The results showed that JPMorgan’s retail customers have been buying houses and cars. The number of mortgages and auto loans rose 20 percent compared with a year earlier. The bank’s profit from stock trading jumped 32 percent, while earnings from trading in bonds, currencies, commodities and other products rose 15 percent from the same period a year earlier.
Citigroup said on Friday that it had released nearly $1.5 billion from its reserves, but it was not enough to raise its quarterly earnings above what it earned in the same period in 2019. The bank reported a profit of $4.6 billion on revenue of $16.5 billion. Both its revenue and its earnings were lower than they were a year earlier.
The bank’s earnings were hit as its credit card users around the world reduced their activity. Deposits grew in its global bank by 19 percent, but the amount it earned from card usage declined, one component of a 14 percent drop in revenue. On Wall Street, Citigroup bested its performance a year earlier. Stock trading earnings rose 57 percent, while earnings from trading in bonds and other products increased 7 percent.

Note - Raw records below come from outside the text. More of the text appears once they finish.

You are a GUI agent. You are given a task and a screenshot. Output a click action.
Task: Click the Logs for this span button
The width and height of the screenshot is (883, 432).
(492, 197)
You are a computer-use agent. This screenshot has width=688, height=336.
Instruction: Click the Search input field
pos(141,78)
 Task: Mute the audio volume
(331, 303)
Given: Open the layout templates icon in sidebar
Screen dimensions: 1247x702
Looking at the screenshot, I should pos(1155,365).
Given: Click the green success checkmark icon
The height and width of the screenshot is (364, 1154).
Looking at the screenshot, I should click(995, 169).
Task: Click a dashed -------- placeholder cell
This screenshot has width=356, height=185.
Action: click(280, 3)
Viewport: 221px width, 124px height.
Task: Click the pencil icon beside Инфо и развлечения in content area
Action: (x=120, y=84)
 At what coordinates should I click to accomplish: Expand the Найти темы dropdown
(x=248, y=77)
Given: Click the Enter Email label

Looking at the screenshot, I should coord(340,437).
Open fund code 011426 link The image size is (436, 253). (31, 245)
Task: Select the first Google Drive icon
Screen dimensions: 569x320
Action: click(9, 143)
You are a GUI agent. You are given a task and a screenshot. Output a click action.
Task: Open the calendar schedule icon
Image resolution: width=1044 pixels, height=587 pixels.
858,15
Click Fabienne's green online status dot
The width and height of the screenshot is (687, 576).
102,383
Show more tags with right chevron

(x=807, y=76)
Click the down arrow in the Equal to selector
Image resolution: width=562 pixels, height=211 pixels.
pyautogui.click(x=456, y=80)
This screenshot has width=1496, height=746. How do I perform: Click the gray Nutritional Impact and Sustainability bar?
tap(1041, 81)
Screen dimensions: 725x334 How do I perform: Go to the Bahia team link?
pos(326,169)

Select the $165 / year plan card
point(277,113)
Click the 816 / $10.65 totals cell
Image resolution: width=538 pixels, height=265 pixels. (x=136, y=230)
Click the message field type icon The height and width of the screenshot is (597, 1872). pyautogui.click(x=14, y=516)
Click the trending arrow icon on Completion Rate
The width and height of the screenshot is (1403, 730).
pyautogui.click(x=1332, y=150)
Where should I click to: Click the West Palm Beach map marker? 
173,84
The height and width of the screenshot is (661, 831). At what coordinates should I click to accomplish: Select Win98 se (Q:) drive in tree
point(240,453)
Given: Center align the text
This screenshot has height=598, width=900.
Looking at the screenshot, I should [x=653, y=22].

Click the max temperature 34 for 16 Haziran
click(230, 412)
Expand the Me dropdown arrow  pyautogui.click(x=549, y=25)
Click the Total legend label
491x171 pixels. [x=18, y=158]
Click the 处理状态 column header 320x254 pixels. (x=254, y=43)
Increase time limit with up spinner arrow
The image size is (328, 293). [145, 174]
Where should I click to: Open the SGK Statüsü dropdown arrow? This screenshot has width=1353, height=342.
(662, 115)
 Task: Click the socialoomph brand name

Wells Fargo also released $757 million from its reserve pool, but it said the change was driven by the sale of its student loan business rather than any reassessment of its economic outlook. The bank earned $3 billion in the fourth quarter, just slightly more than it did in the same quarter in 2019, even though its revenue fell to nearly $18 billion from $19.8 billion.
The banks still expect that many of their customers will eventually reach a point at which they can no longer pay back some of their loans and there are no more stimulus funds or unemployment benefits to keep them afloat. But, at the moment, that reckoning looks farther out — perhaps as late as the middle of next year, because of the fresh stimulus. In the meantime, many borrowers who seemed like they might have trouble paying their bills have been better at keeping up payments than expected, Citi’s Mr. Mason said.
Wells Fargo’s chief executive, Charles W. Scharf, said the bank’s results, which showed significant expenses that cut into its ability to earn profits, reflected its efforts to move on from its past abusive practices. The bank has had to revamp how it monitors its operations to identify illegal or harmful activities, and has plowed significant sums into the overhaul.
“We are making progress,” Mr. Scharf said in a statement accompanying the financial results. He noted that the improved economic outlook offered an additional source of hope.
“With a more consistent, broad-based recovery, and as we continue to press forward with our agenda, we expect you will see that this franchise is capable of much more,” Mr. Scharf said.